■ **Written exercise**: Copy all of the rows below, changing nothing.

[BEGIN]

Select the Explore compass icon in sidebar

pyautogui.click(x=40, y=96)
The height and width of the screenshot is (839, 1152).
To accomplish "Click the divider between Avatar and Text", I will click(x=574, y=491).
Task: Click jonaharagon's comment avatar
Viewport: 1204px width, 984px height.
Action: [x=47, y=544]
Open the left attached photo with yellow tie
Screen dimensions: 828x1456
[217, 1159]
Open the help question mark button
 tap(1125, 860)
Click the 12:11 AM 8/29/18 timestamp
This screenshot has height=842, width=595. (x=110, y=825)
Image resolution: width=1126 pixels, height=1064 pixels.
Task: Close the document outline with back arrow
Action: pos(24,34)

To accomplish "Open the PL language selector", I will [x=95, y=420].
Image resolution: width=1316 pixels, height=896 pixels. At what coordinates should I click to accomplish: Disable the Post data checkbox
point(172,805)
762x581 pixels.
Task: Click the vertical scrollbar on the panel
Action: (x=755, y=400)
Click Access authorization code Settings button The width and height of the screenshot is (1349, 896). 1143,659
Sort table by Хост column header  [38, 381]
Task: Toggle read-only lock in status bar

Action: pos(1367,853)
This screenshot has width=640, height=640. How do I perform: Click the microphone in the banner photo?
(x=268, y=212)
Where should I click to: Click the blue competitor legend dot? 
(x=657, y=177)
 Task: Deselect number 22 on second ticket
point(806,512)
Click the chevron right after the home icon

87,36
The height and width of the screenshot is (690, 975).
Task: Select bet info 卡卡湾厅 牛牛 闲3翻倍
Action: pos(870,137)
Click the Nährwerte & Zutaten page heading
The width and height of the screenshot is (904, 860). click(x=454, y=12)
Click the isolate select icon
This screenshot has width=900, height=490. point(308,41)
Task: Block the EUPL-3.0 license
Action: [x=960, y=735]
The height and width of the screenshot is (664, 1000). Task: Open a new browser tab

[END]

■ **The output**:
Select the Explore compass icon in sidebar

pyautogui.click(x=40, y=96)
The height and width of the screenshot is (839, 1152).
To accomplish "Click the divider between Avatar and Text", I will click(x=574, y=491).
Task: Click jonaharagon's comment avatar
Viewport: 1204px width, 984px height.
Action: [x=47, y=544]
Open the left attached photo with yellow tie
Screen dimensions: 828x1456
[217, 1159]
Open the help question mark button
 tap(1125, 860)
Click the 12:11 AM 8/29/18 timestamp
This screenshot has height=842, width=595. (x=110, y=825)
Image resolution: width=1126 pixels, height=1064 pixels.
Task: Close the document outline with back arrow
Action: pos(24,34)

To accomplish "Open the PL language selector", I will [x=95, y=420].
Image resolution: width=1316 pixels, height=896 pixels. At what coordinates should I click to accomplish: Disable the Post data checkbox
point(172,805)
762x581 pixels.
Task: Click the vertical scrollbar on the panel
Action: (x=755, y=400)
Click Access authorization code Settings button The width and height of the screenshot is (1349, 896). 1143,659
Sort table by Хост column header  [38, 381]
Task: Toggle read-only lock in status bar

Action: pos(1367,853)
This screenshot has width=640, height=640. How do I perform: Click the microphone in the banner photo?
(x=268, y=212)
Where should I click to: Click the blue competitor legend dot? 
(x=657, y=177)
 Task: Deselect number 22 on second ticket
point(806,512)
Click the chevron right after the home icon

87,36
The height and width of the screenshot is (690, 975).
Task: Select bet info 卡卡湾厅 牛牛 闲3翻倍
Action: pos(870,137)
Click the Nährwerte & Zutaten page heading
The width and height of the screenshot is (904, 860). click(x=454, y=12)
Click the isolate select icon
This screenshot has width=900, height=490. point(308,41)
Task: Block the EUPL-3.0 license
Action: [x=960, y=735]
The height and width of the screenshot is (664, 1000). Task: Open a new browser tab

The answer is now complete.